The latest research by tax specialists, RIFT Tax Refunds, has revealed that households across the nation are continuing to face a far higher cost of living, with energy bills 96% higher than they were a year ago, while other outgoings such as food and fuel have also risen compared to this time last year.
However, with the tax year ending, many could help negate this increased cost of living, as the average tax refund owed by HMRC has also increased, up 10.6% in the last year to £1,444.
RIFT Tax Refunds analysed the current cost of living for UK households, including energy bills, groceries and fuel, as well as how this has changed over the last year.
The research shows that the average household’s energy costs have climbed by 95.8% in the last year to an average of £2,500, an increase of £1,223.
The average household budget spent on groceries has also climbed by 9.6% to £3,598 – a £286 annual increase.
The cost of filling our vehicles at the pump has climbed by 2.1% to £81,84 for a full tank, while the cost of renting is up 9.8% and the average deposit for a home has increased by 6.3%.
As a result, households across the UK continue to face a far higher cost of living with their household finances being stretched ever thinner.
There is some good news though. The figures from RIFT Tax Refunds show that the average sum owed by HMRC via a tax refund has also increased, up 10.6% in the last year.

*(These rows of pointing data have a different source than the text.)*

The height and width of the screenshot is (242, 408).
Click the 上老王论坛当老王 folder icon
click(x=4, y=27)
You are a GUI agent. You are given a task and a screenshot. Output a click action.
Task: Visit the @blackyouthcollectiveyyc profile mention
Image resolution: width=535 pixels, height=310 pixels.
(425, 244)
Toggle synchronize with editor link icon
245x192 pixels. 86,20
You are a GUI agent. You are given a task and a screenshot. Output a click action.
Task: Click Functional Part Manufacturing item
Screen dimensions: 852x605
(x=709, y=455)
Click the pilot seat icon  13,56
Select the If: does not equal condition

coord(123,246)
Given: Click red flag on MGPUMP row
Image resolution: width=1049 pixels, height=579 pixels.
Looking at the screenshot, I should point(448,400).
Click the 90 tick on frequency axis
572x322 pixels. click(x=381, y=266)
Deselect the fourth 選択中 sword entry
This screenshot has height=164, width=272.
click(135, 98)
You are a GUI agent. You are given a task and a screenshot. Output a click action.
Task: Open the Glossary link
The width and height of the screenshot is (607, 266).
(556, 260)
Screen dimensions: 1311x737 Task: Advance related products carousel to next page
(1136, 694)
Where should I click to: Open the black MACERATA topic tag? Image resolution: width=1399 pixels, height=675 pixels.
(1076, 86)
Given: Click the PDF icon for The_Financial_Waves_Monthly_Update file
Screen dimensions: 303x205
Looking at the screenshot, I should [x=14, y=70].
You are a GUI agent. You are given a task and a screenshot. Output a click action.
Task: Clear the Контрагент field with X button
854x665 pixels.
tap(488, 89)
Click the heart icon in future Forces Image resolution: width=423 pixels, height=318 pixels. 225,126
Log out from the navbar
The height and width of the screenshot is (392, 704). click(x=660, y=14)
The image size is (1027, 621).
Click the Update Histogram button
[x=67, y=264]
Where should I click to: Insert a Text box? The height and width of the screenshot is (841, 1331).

This means the average person claiming a tax refund is owed £1,444 when making a one year claim, while those making their first claim could be owed an average £3,000 when taking the last four years into account.
Bradley Post, MD of RIFT Tax Refunds, said, “It remains a pretty bleak outlook for households across the nation, as the cost of living continues to climb, stretching household finances to breaking point and beyond.
At the same time, we’ve seen interest rates continue to climb, adding further pressure to those struggling to make ends meet and unfortunately, there’s no end in sight just yet.
However, many people will be unaware that they could be entitled to a tax refund which could go someway in helping with the annual cost of running their home. The average sum owed by HMRC has increased quite notably in the last year and those who have never claimed before are able to backtrack a claim for up to four years.”